I am very excited to announce that Stefano Marras (IMC, Italy) and myself are organising a session for the next Society for Experimental Biology conference (04 - 07 July 2016, Brighton, UK) entitled, "The Role of Individual Variation in the Behaviour of Animal Groups". I think this will be an incredibly interesting symposium as there is exciting work on social behaviours being performed in almost every animal taxa. We welcome any submissions for talks or posters that consider how individual variation in either behaviour or physiology interacts with the functioning of animal groups. This can include fish schools, bird flocks, insect swarms or nests, mammalian huddling - anything. We particularly welcome submission from students and early career researchers. Submit your abstract here!

So far our confirmed invited speakers include:

  • Ashley Ward (University of Sydney) "From Individuals to Groups: How Behaviour and Physiology Shape Collective Behaviour"
  • Susanne Shultz (University of Manchester ) "Population variation in mountain zebra social networks: individuals, demography and ecology impact on structure"
  • Steve Portugal (Royal Holloway University of London) “The good, the bad, and the ugly: Who is really benefiting from moving in groups?”
  • Audrey Dussutour (CNRS, Université Paul Sabatier) "Ant nutrition: from individual needs to collective decision"
  • Andrew King (University of Swansea) “Heterogeneity in animal collectives”
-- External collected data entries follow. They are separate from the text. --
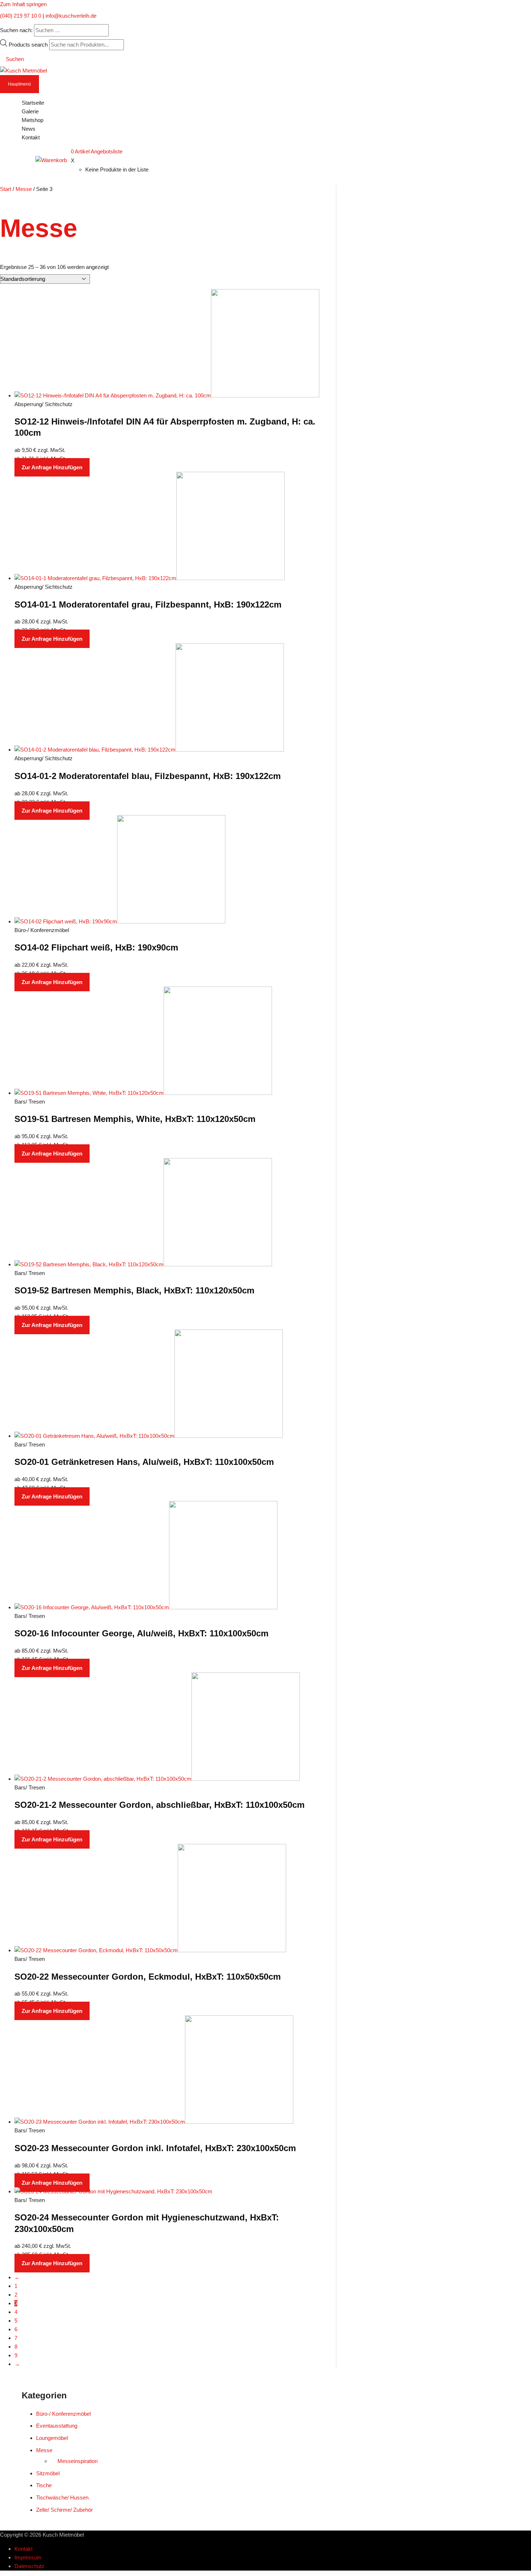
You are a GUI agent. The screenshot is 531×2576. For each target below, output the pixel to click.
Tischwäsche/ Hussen (62, 2497)
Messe (24, 189)
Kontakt (23, 2549)
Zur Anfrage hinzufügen (52, 467)
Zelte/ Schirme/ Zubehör (64, 2510)
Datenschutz (29, 2566)
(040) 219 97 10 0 (20, 16)
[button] (12, 59)
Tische (44, 2485)
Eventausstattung (56, 2426)
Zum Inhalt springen (23, 4)
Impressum (28, 2557)
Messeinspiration (77, 2461)
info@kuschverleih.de (71, 16)
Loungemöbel (52, 2438)
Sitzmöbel (48, 2473)
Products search (29, 45)
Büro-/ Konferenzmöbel (63, 2414)
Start (5, 189)
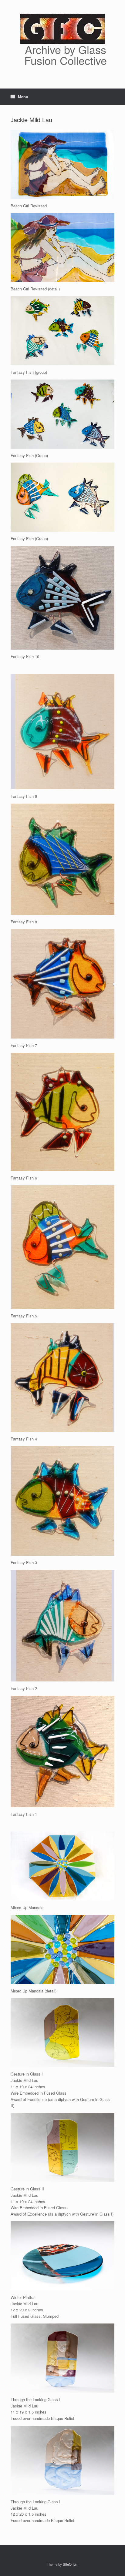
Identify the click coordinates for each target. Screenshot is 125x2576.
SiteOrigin (70, 2564)
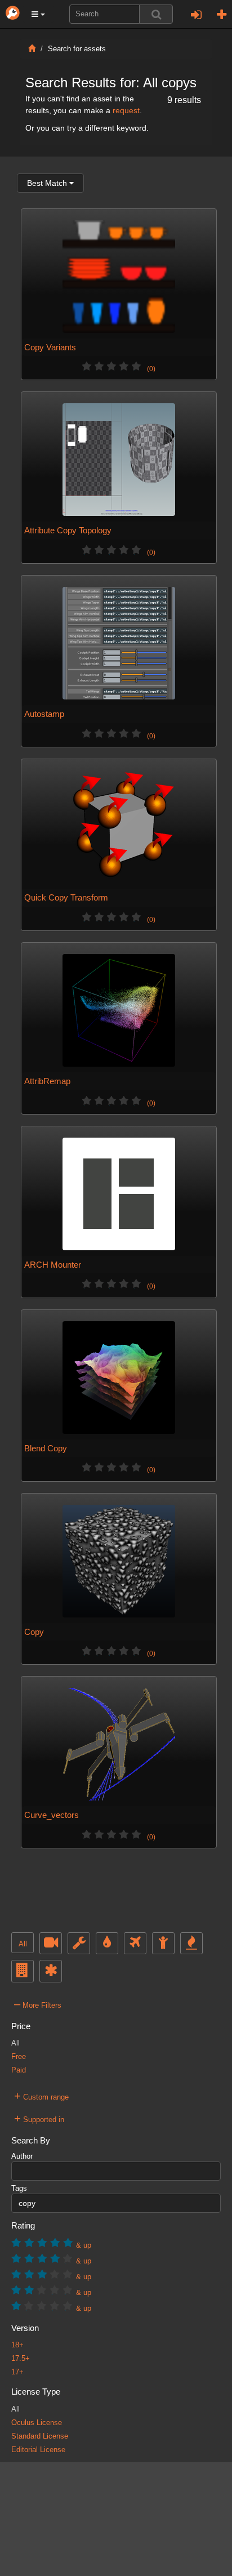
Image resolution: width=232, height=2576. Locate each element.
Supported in (39, 2118)
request (126, 110)
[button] (38, 14)
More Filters (37, 2004)
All (23, 1944)
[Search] (156, 14)
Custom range (41, 2095)
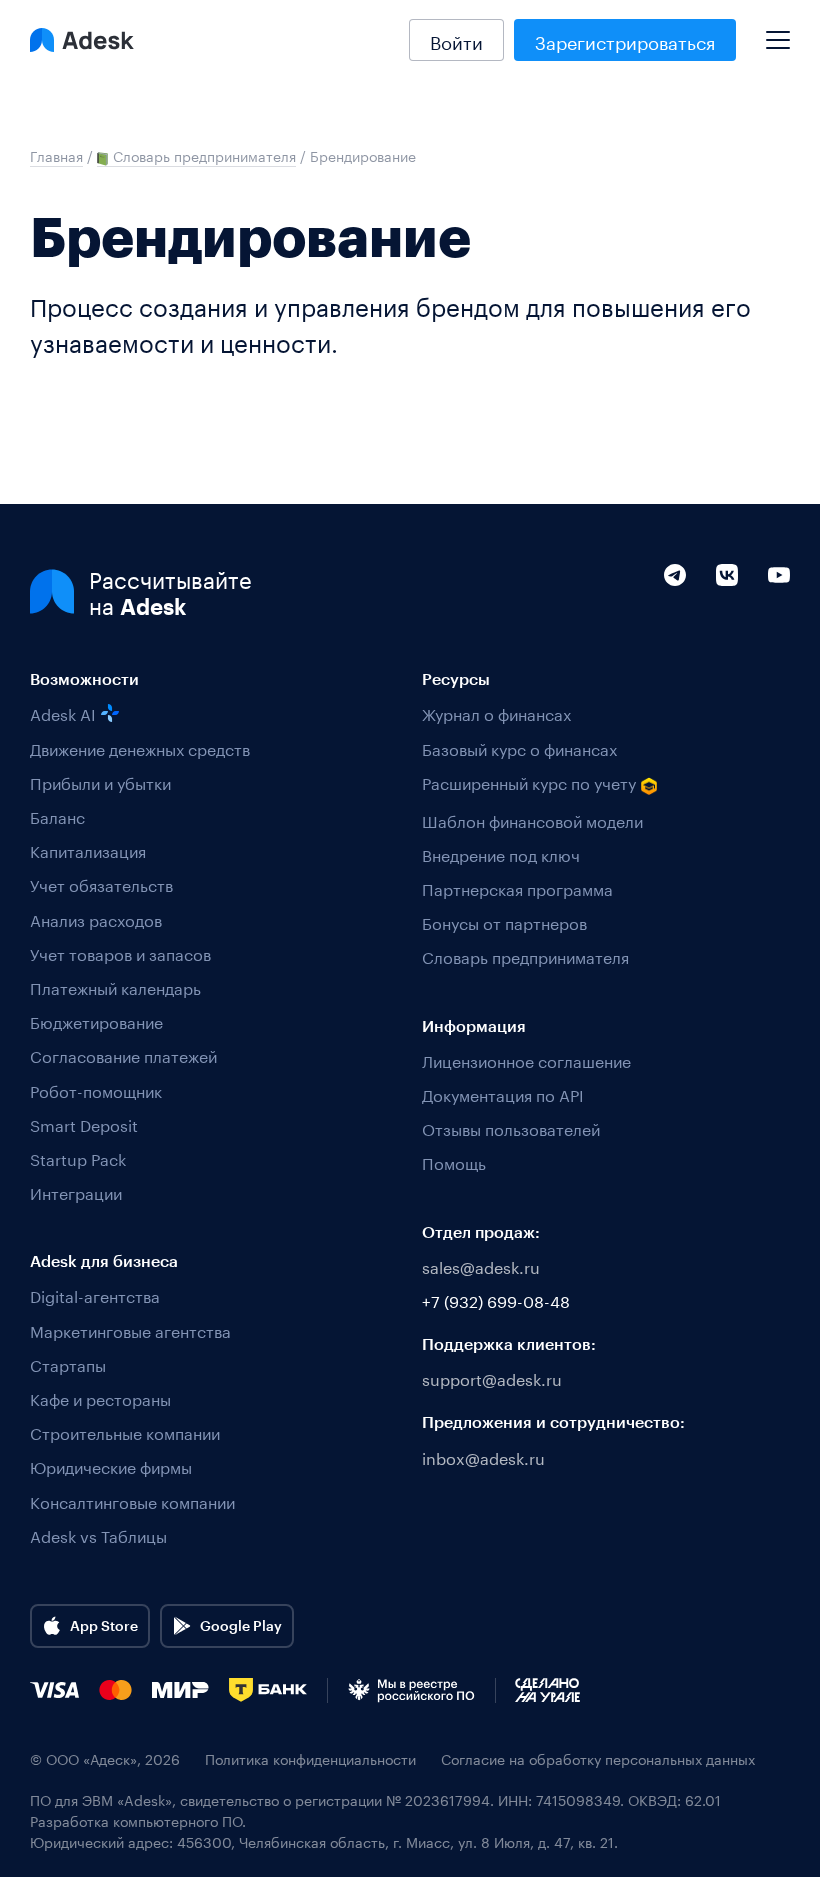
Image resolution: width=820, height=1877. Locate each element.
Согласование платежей (123, 1054)
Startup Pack (78, 1157)
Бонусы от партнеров (504, 921)
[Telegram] (675, 617)
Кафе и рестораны (100, 1397)
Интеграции (76, 1191)
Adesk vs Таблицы (98, 1534)
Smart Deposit (84, 1123)
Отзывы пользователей (511, 1127)
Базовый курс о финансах (519, 747)
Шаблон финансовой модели (532, 819)
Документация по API (503, 1093)
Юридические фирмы (111, 1465)
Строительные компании (125, 1431)
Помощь (454, 1161)
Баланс (57, 815)
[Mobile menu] (778, 32)
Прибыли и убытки (100, 781)
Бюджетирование (96, 1020)
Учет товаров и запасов (120, 952)
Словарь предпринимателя (525, 955)
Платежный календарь (115, 986)
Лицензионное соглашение (526, 1059)
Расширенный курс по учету (529, 783)
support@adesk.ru (492, 1377)
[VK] (727, 617)
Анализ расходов (96, 918)
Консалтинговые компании (132, 1500)
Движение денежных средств (140, 747)
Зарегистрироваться (625, 40)
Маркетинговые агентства (130, 1329)
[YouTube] (779, 617)
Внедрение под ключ (501, 853)
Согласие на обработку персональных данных (598, 1758)
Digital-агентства (95, 1294)
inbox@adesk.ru (483, 1456)
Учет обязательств (101, 883)
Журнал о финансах (496, 712)
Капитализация (88, 849)
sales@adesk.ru (481, 1265)
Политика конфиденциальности (310, 1758)
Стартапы (68, 1363)
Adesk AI (63, 712)
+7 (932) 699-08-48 (496, 1299)
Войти (456, 40)
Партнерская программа (517, 887)
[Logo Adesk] (82, 40)
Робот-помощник (96, 1089)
Here is the symposium blurb:

"Individuals within species show tremendous variation in physiological and behavioural traits. Over the last decade there has been a surge of interest in the ecological and evolutionary importance of this diversity, but the vast majority of this work has been performed on isolated animals. In reality, however, most animals - from insects to mammals - do not live in a vacuum, but instead live within complex social structures. Social influences may override links between traits that exist in solitary animals. Conversely, an individual's standing within a group may be an important factor generating intraspecific variation. Overall, relationships between individual variation and group behaviours will have an important influence on social hierarchies, group migrations, the spatial distribution of phenotypes, and evolutionary trajectories. In particular, the role of individual physiological traits associated with energy metabolism, endocrine status, and sensory physiology are only beginning to be recognised. Without a full understanding of the genetic and mechanistic underpinnings of group behaviours, we cannot possibly predict how animal groups will respond to aspects of environmental change. The recent research focus on intraspecific variability has revealed important insights into physiological and behavioural ecology, but current work is now extending the paradigm to include the physiology and behaviour of animal groups. This session will bring together researchers in this emerging field to exchange ideas and present work at the frontier of our understanding of the role that individual variation plays in the collective animal behaviour."